Consigne
Rédigez la suite du chapitre 11 du Traité de logique de Maïmonide, sur l'essence et l'accident, l'acte et la puissance, en reprenant juste après sa dernière phrase.

━━━ Texte fourni ━━━

Traité de Logique de Maïmonide | מילות הגיון

Chapitre 11

Traduction Moïse Ventura (1935)


Tout attribut qui est constamment lié à un sujet — tel le fait de la chute, pour la pierre, le fait de la mort, pour l’animal — se dit être par essence. De même, nous appelons essentiel tout attribut qui apparaît dans la majorité des cas. Ex. pour l’homme, le fait d’avoir cinq doigts dans chaque main ; bien que parfois il y en ait qui possèdent six doigts. Il en est de même d’un phénomène fréquent dans telle saison. Ex. C’est par essence qu’il fait froid en hiver et chaud en été.

D’une manière générale, tous les phénomènes naturels sont dits être essentiels [1]. Par contre, tout phénomène rare est dit être par accident. Tel est, par exemple, le cas du maçon qui trouve un trésor en creusant les fondements d’un édifice. D’une manière générale, tous les faits du hasard, non intentionnés, qu’ils aient pour cause l’homme ou tout autre sujet, sont dits être par accident [2]. Voilà ce qu’il faut entendre par les termes par essence et par accident.

Toute qualité attribuée à un certain sujet qui la possède effectivement est dite être en acte. Par contre, si le sujet ne possède pas la qualité qu’on lui attribue, mais il est destiné à la posséder ; elle est dite être en puissance. Par exemple, lorsque nous affirmons d’un morceau de fer, destiné à devenir une épée, qu’il est une épée, cela n’est qu’en puissance. On ne pourrait en affirmer autant d’un morceau de feutre ou d’un morceau de cuir. Il y a, en effet, une différence notable entre l’absence de l’idée d’épée, en parlant du morceau de fer, et l’absence de la même idée en parlant du morceau de cuir.

━━━ Entrées extraites ━━━

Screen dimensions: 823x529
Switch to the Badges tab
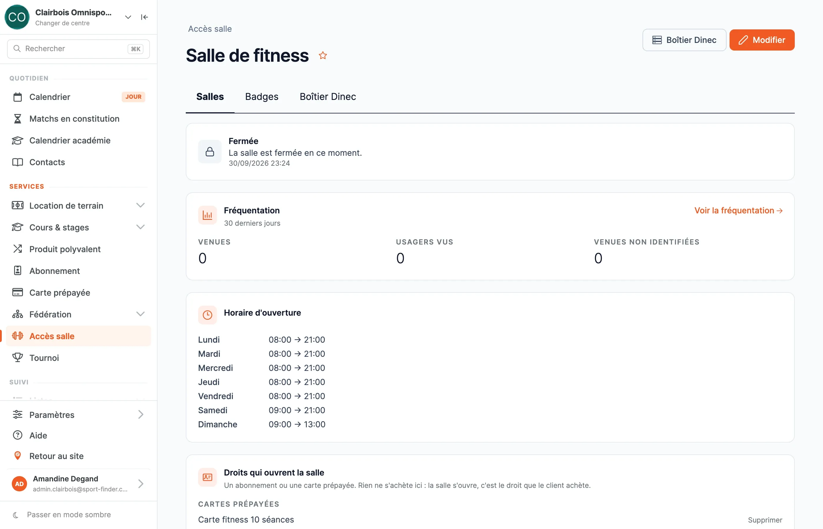tap(262, 97)
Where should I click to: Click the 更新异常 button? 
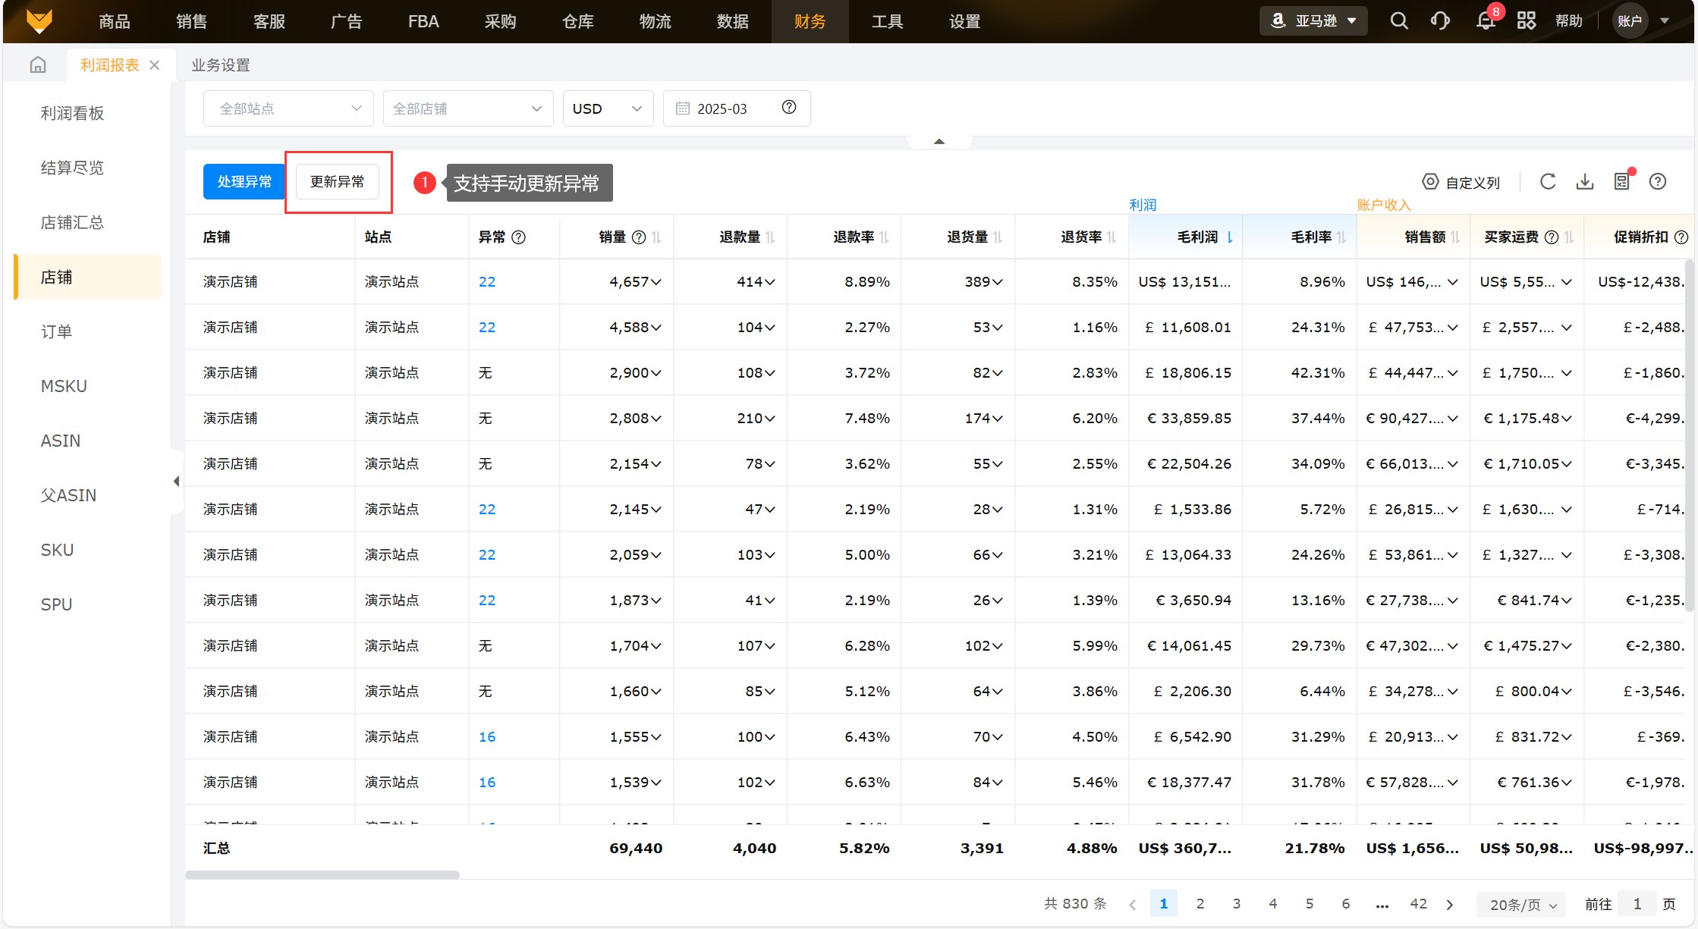point(338,182)
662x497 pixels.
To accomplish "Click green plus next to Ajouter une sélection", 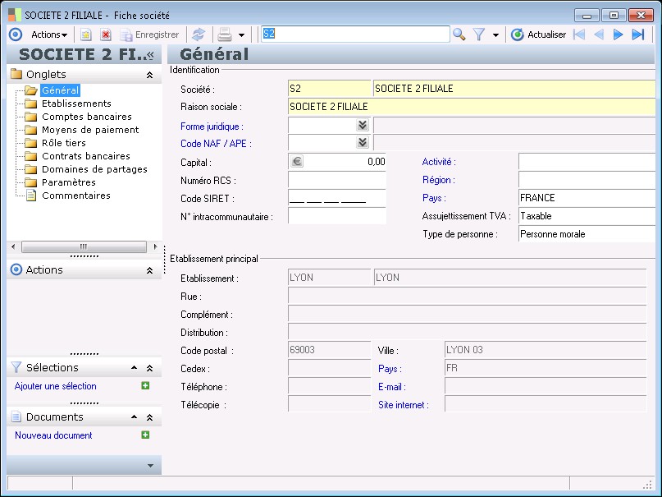I will pos(145,386).
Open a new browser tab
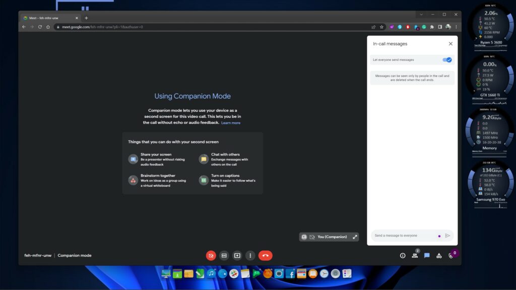 86,18
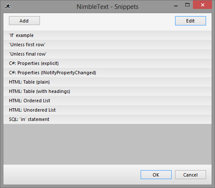215x188 pixels.
Task: Pick the HTML: Ordered List snippet
Action: [x=108, y=101]
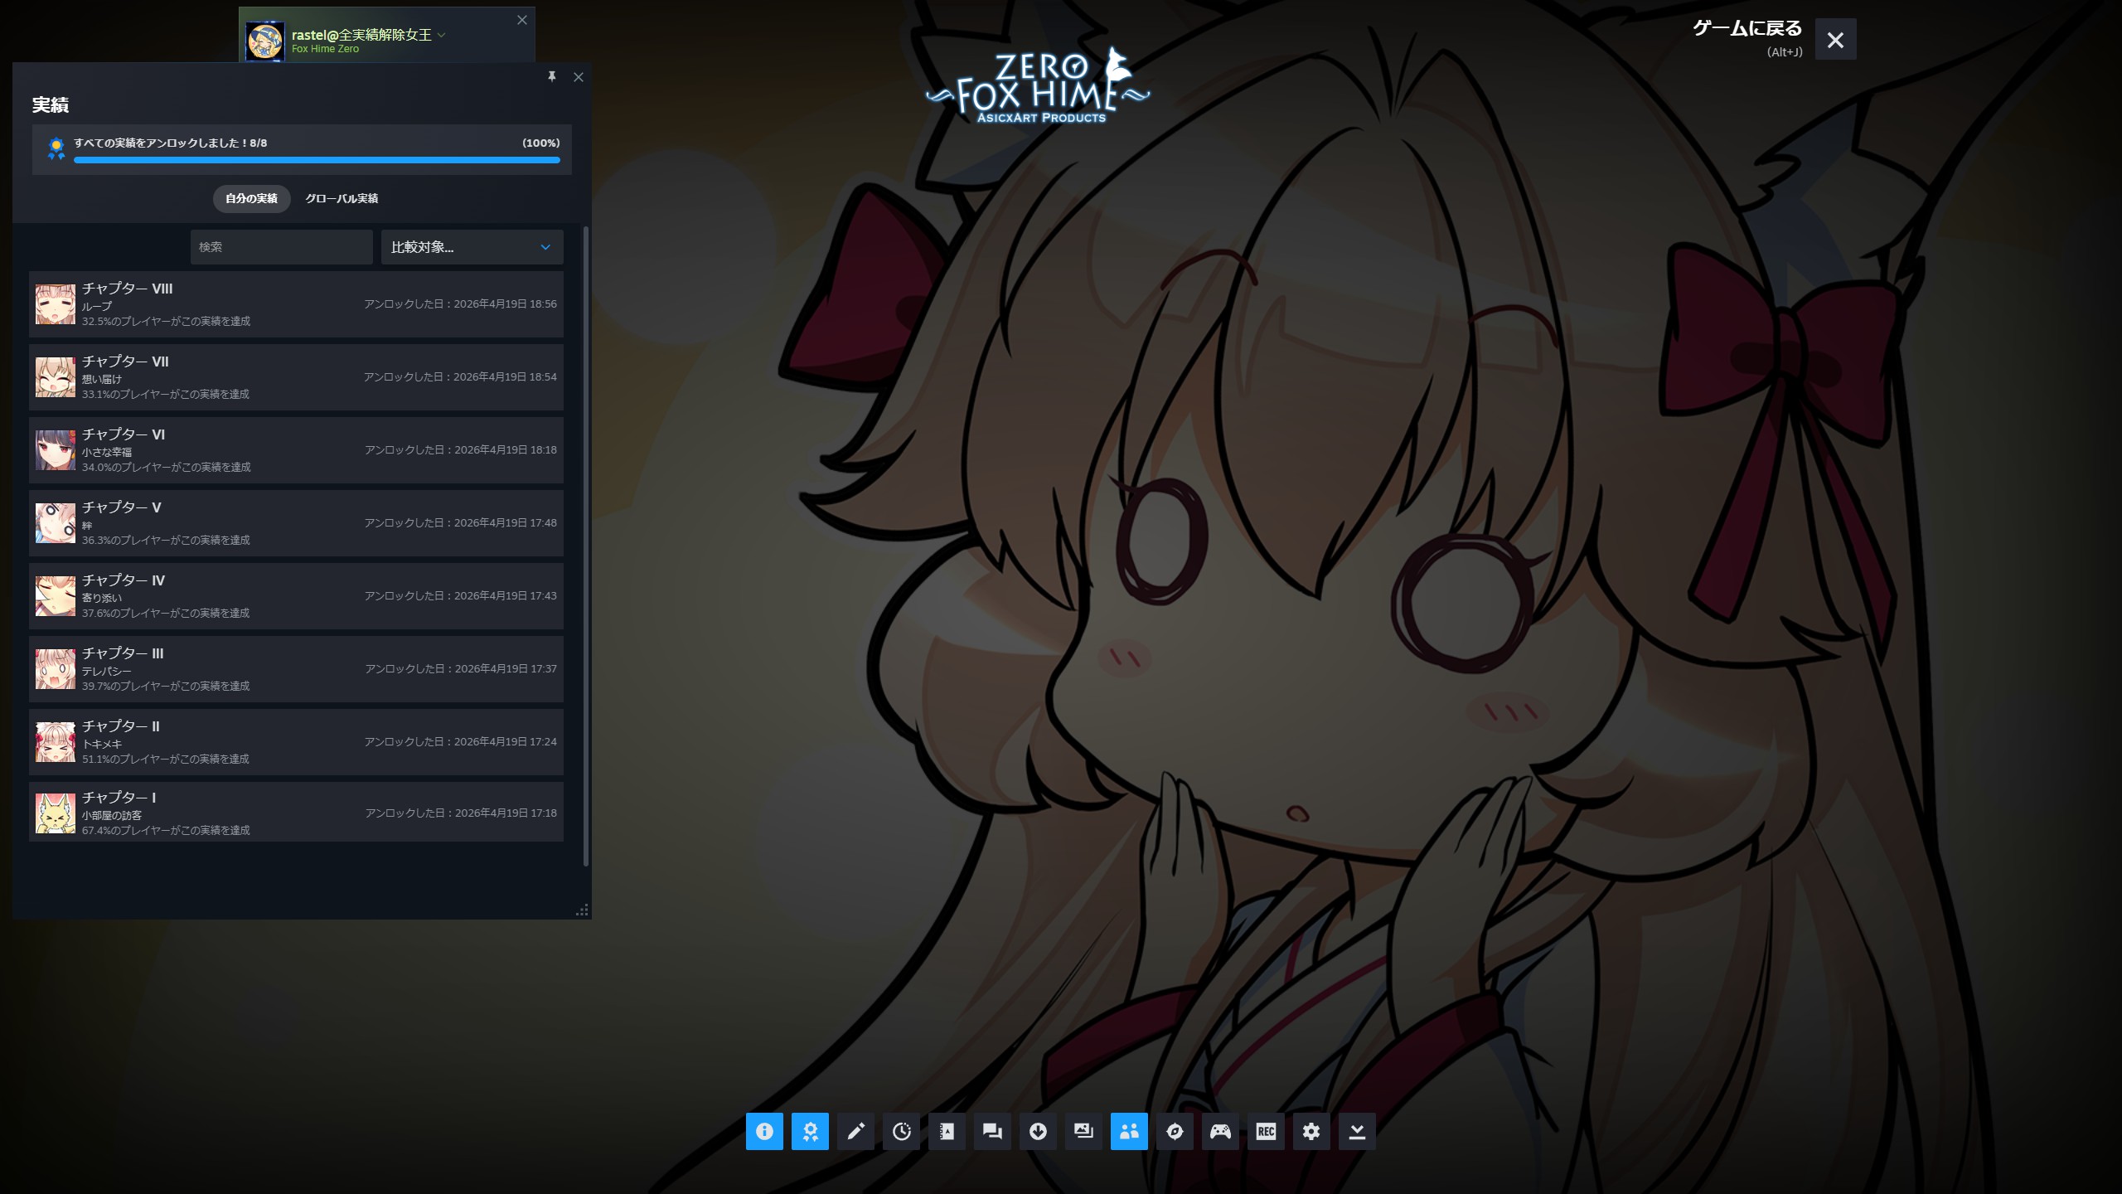Toggle the friends list icon

(1129, 1131)
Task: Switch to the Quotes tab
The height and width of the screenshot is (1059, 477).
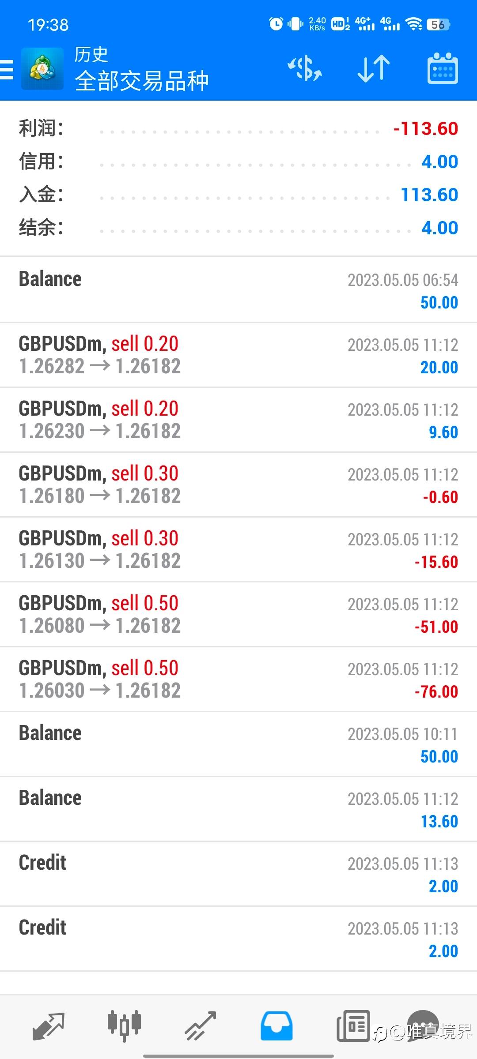Action: [49, 1025]
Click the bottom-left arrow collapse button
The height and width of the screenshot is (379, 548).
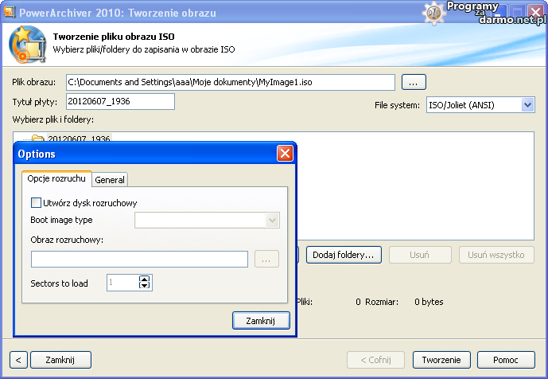[19, 360]
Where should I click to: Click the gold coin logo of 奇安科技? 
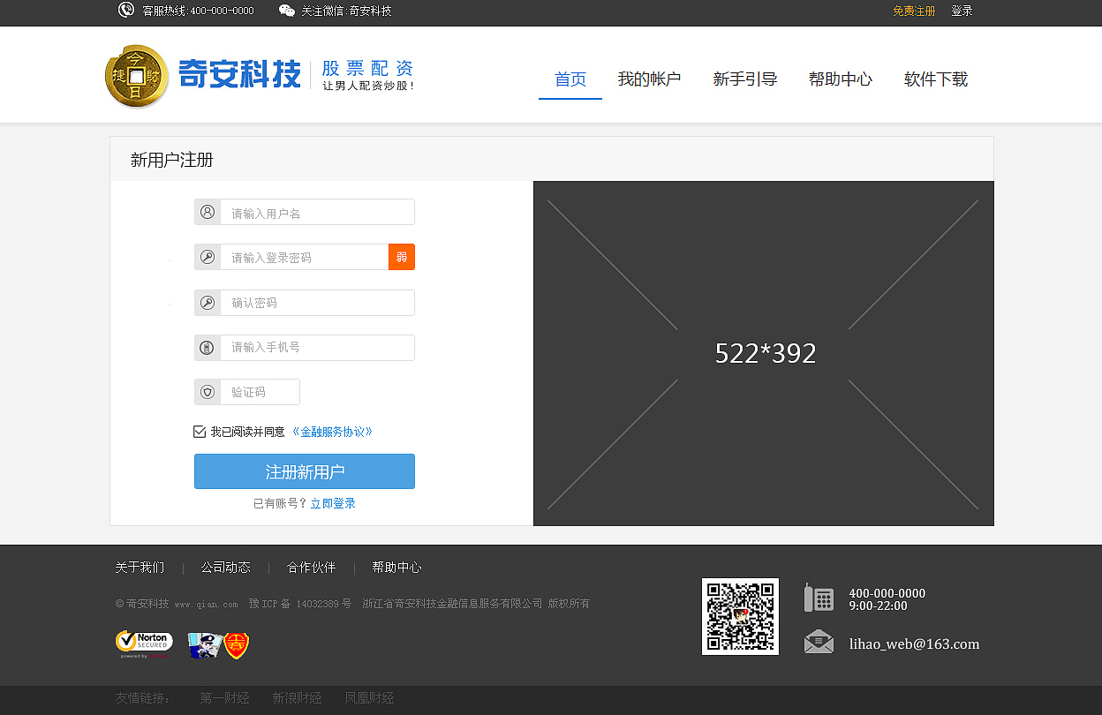[137, 75]
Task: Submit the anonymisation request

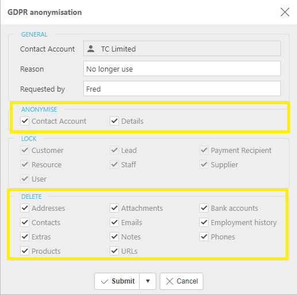Action: pos(117,281)
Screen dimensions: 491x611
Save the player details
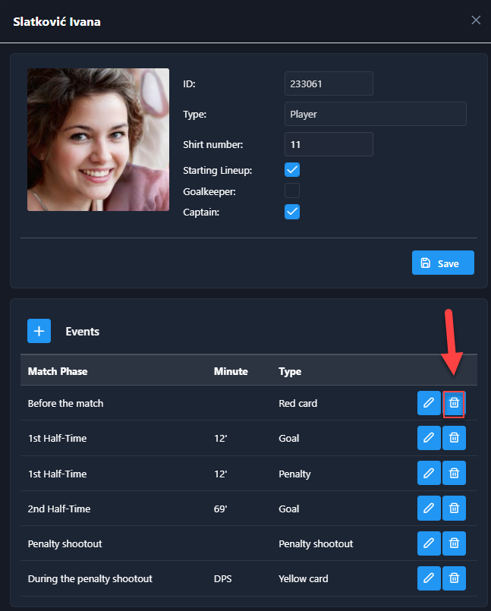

━━━

Réponse correcte
Il en est de même lorsque nous affirmons d’un nouveau-né qu’il est un sujet écrivant, il ne l’est qu’en puissance lointaine. Lorsqu’on affirme le même attribut d’un adolescent avant qu’il ait appris à écrire, ce jeune homme est écrivant en puissance plus proche que dans le premier cas. Lorsqu’on affirme le même attribut du même adolescent pendant la période de ses études, celui-ci est un sujet écrivant en puissance plus proche que dans le cas précédent. La même affirmation, appliquée à celui qui s’occupe des écritures mais qui, au moment de l’affirmation, est en état de sommeil, signifie que le sujet est écrivant en puissance plus proche encore que dans les cas précédents. La même affirmation appliquée au même sujet au moment où il est en état d’éveil et en présence de la plume, de l’encre et du parchemin, signifie aussi que le sujet est écrivant en puissance, mais en puissance très prochaine. Enfin le sujet n’est écrivant en acte qu’au moment où il écrit. Il en est de même de tout autre cas analogue à celui-ci [3].

Nous nous sommes longuement arrêtés à cette question, parce que les philosophes ont affirmé ceci : Quiconque ne sait pas distinguer entre ce qui est en puissance et ce qui est en acte, entre ce qui est par essence et ce qui est par accident, entre les choses artificielles et les choses naturelles, entre ce qui est général et ce qui est particulier, celui-là ne sait pas parler [4].

Deux choses dont la présence de l’une exclut celle de l’autre sont dites contraires. Ex. le chaud et le froid, le frais et le sec.

Parmi les choses contraires les unes peuvent comporter un terme intermédiaire. Ex. : le chaud et le froid qui ont le tiède comme milieu entre eux.

D’autres ne comportent pas de terme intermédiaire ; tels, pour le nombre, le pair et l’impair, étant donné qu’un nombre ne peut être que pair ou impair.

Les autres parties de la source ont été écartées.